焼岳(標高2,455m)は長野・岐阜・富山県境に南北に連なる北アルプスのなかにあって、唯一の歴史上
の噴火記録をもつ活火山である。焼岳は、1915(大正4)年の活動に伴って発生した泥流が穂高岳山麓の梓川
をせき止め、現在の景勝地である上高地の大正池を作ったことで有名であり、現在でも山頂付近から噴煙をあ
げ続けている。焼岳のさらに南には、これ以北の火山に比べて大きな乗鞍岳、御嶽山が続いている。 焼岳は、
その北側の割谷山、南側の白谷山・アカンダナ山(赤棚山)とともに、小火山群をなしている。

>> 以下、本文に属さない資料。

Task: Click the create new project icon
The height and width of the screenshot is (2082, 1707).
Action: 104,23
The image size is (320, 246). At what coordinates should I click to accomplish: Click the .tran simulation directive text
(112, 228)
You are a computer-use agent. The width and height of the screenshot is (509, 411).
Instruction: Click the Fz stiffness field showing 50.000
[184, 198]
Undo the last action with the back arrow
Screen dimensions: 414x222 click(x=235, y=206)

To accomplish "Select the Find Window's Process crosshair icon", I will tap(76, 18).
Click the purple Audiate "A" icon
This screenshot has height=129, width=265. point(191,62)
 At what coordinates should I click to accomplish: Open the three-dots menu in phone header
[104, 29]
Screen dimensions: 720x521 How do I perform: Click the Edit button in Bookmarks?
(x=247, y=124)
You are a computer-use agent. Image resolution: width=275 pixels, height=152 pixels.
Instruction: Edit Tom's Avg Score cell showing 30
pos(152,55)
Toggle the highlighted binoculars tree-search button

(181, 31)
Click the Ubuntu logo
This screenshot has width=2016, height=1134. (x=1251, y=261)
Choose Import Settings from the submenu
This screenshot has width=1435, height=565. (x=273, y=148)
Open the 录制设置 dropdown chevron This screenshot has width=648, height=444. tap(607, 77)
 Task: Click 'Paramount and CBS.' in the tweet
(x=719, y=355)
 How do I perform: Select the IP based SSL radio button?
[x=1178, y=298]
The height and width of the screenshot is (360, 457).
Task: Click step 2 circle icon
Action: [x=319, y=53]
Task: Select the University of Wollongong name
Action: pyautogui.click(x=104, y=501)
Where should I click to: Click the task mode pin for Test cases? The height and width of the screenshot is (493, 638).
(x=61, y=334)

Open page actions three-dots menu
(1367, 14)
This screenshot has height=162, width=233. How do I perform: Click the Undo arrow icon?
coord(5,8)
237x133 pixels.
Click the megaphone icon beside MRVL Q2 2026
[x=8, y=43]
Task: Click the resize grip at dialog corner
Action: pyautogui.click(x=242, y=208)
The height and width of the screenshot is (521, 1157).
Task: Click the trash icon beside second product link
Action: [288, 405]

これらは、槍ヶ岳
〜穂高岳〜乗鞍岳を結ぶ分水嶺上にあり、北北東〜南南西方に配列している。割谷山火山はその原形を
留めていないのに対して、白谷山火山(アカンダナ山を含む)と焼岳火山は火山地形をよく残している。
焼岳火山は成層火山ではあるが、山頂部は溶岩円頂丘状であり、火山帯の基礎は、高いところで1500〜1800m
にまで分布している。これらの火山の基礎岩は、古生代の堆積岩類と中世代白亜紀の火砕岩(濃飛流紋岩)
、これらに貫入する花崗斑岩である。
噴火の残っている記録では、天正13年(1585)、安政5年(1858)、明治40〜45年(1907
〜12)、大正2〜3年(1913〜14)、大正4年(1915)、等で、この後も大正8年、11〜14年、
昭和2年、6年、7年、27年と小噴火があった。 最後の噴火は昭和37年(1962)で中尾峠の焼岳小屋を破壊、
多量の泥流を流し大正池を急速に埋めている。
山頂一帯は登山禁止になっていたが、1991年11月、28年ぶりに登山規制の緩和措置がとられ、山
頂間近の2393mの北峰まで登山が可能になった。とはいえ、噴火活動の状況で再び規制される可能性もある。